Но едва они подошли к овчарне, тотчас же загремел гром и раздался дикий вой, который мог бы разбудить всю округу. Выл сторожевой пес пастуха, но тут гроза, словно ринувшись на помощь разбойникам, с грохотом обрушилась на скалы. Грабители подхватили дона Пеу под руки и втащили его за собой в хижину. Там завязалась жестокая борьба, пастух с подпаском громко кричали, пытаясь вырваться из рук преступников. Дон Пеу отошел в сторону, надеясь выбраться наружу. Слабый свет рассыпавшихся по полу раскаленных угольев осветил ужасную картину, которая пригвоздила его к месту: у самого входа катался по полу чудовищный клубок сплетенных в борьбе тел. Потом все как будто кончилось: смолкло тяжелое дыхание борющихся. Пастухи лежали на полу, связанные, с кляпами во рту, а тот самый грабитель, который приказывал Пеу следовать за ним, склонился над поверженным и хриплым голосом просил, почти умолял:
— Деньги давай, те, что сегодня получил! Где они у тебя? Здесь, под мышкой? Лежи смирно: я не сделаю тебе худого. Спокойно, христианин! Не заставляй меня брать грех на душу!
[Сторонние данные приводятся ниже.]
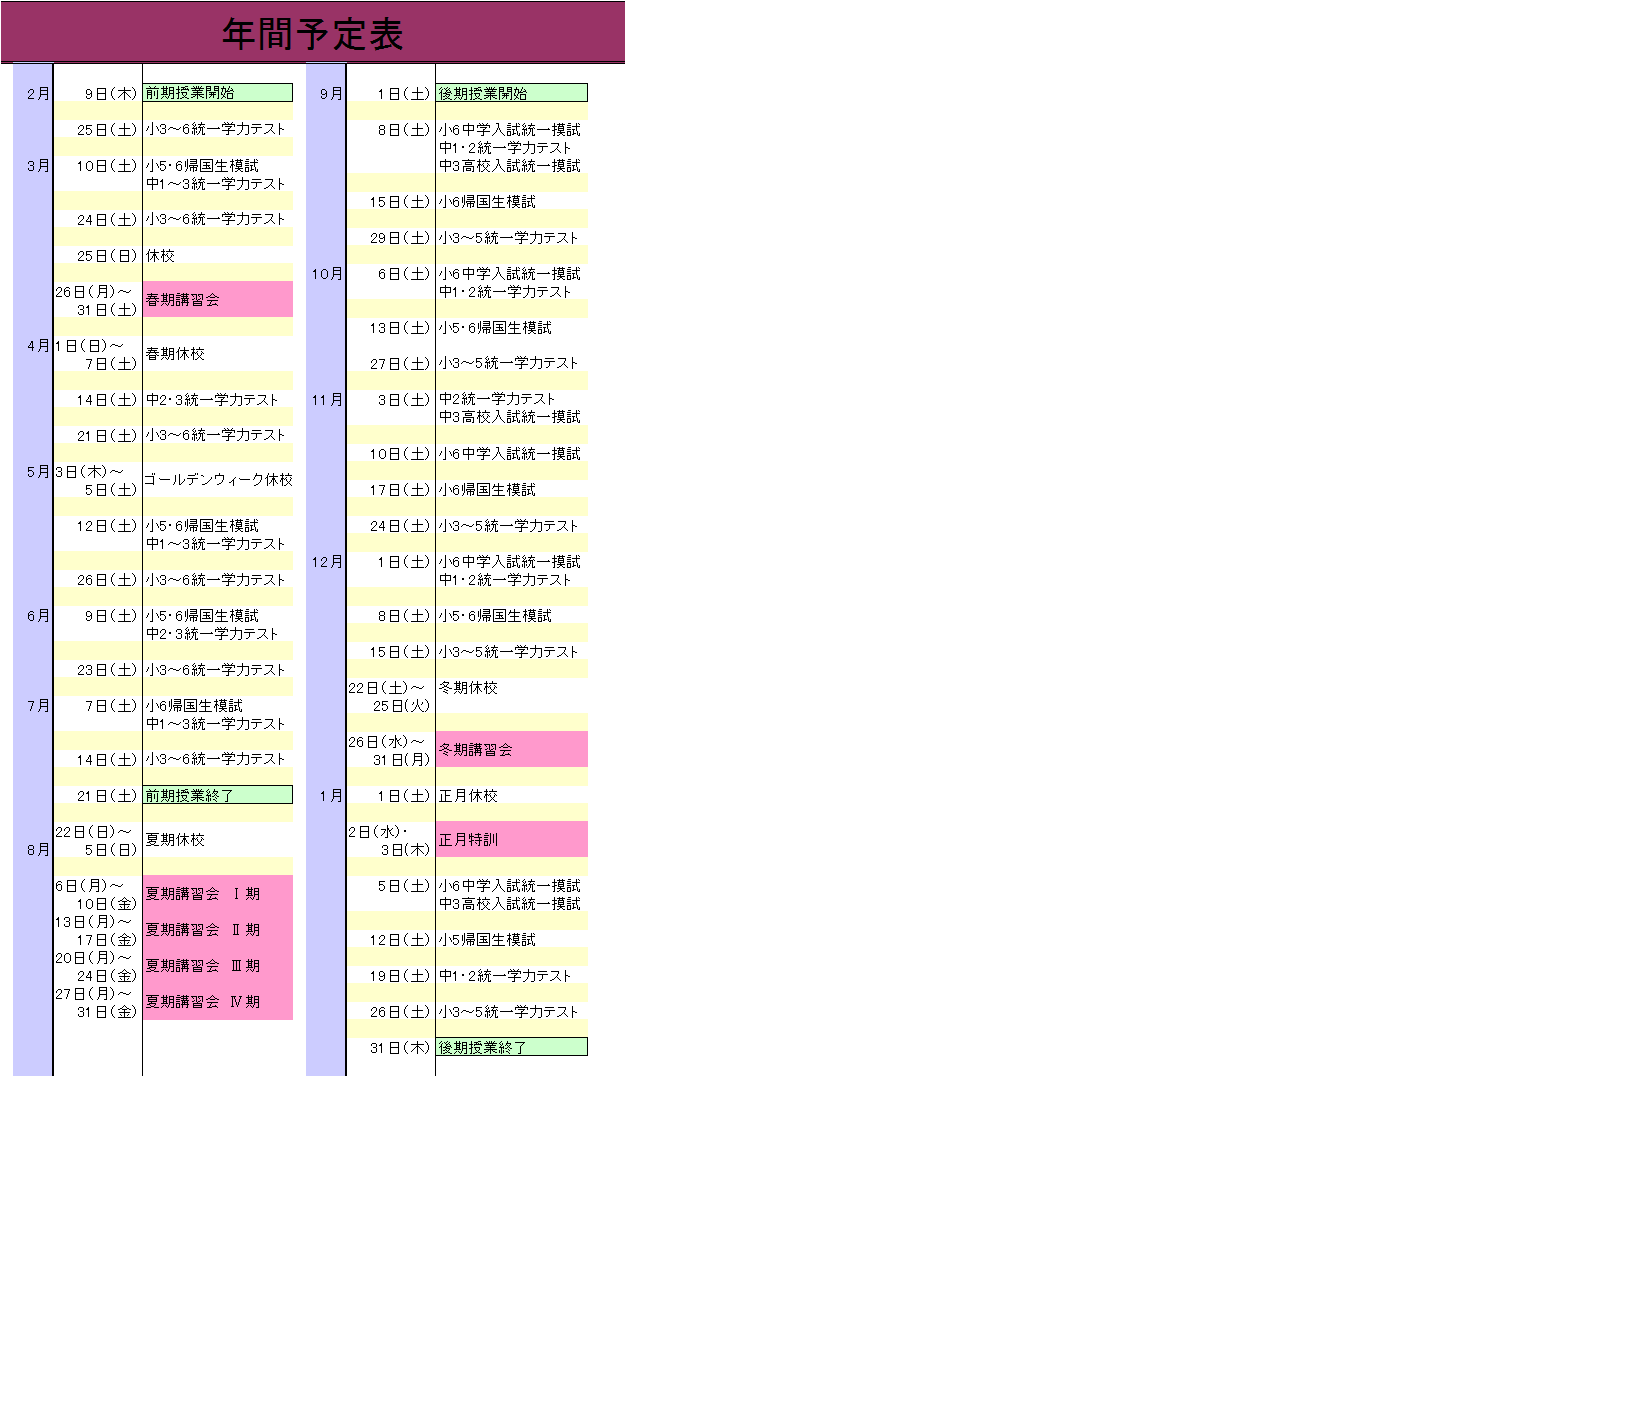The image size is (1638, 1427).
Task: Click the 後期授業終了 entry on January 31
Action: coord(511,1047)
Увидев, что выход освободился, дон Пеу подошел к двери, но выйти так и не осмелился: можно было подумать, что его испугал дождь, хлынувший как из ведра. Вспышки молний выхватывали из тьмы то один, то другой угол, хижины, где грабители обыскивали связанных пастухов, а те, в тщетных попытках защитить себя, вырывались, судорожно били ногами, катались в золе, рассыпавшейся по полу. Всклокоченные волосы падали им на распухшие, лоснящиеся от пота лица.
— Вот, нашел! — раздался вдруг голос одного из грабителей, и тотчас же оба его товарища встали и опустили на лоб капюшоны.
«Нашел... — думает дон Пеу. — Интересно сколько? Сколько может прийтись на мою долю?»
Но тотчас же, словно вышвырнутый чьей-то сильной рукой, выскакивает из хижины и пускается бежать под проливным дождем. И чувствует, как эта таинственная десница подталкивает, почти несет его. Он бежит не из страха перед разбойниками: теперь, когда все для них окончилось благополучно, они не станут причинять ему зла, — нет, он бежит от самого себя, от искушения принять свою долю добычи. Еще несколько шагов — и он будет в лесу, но вдруг при вспышке молнии он видит перед собой пастуха: разбуженный воем пса, тот спешит на помощь соседям. Они сталкиваются почти лицом к лицу, вспыхивает фиолетовый свет, гремит выстрел, и дон Пеу падает, словно от сильного толчка в спину.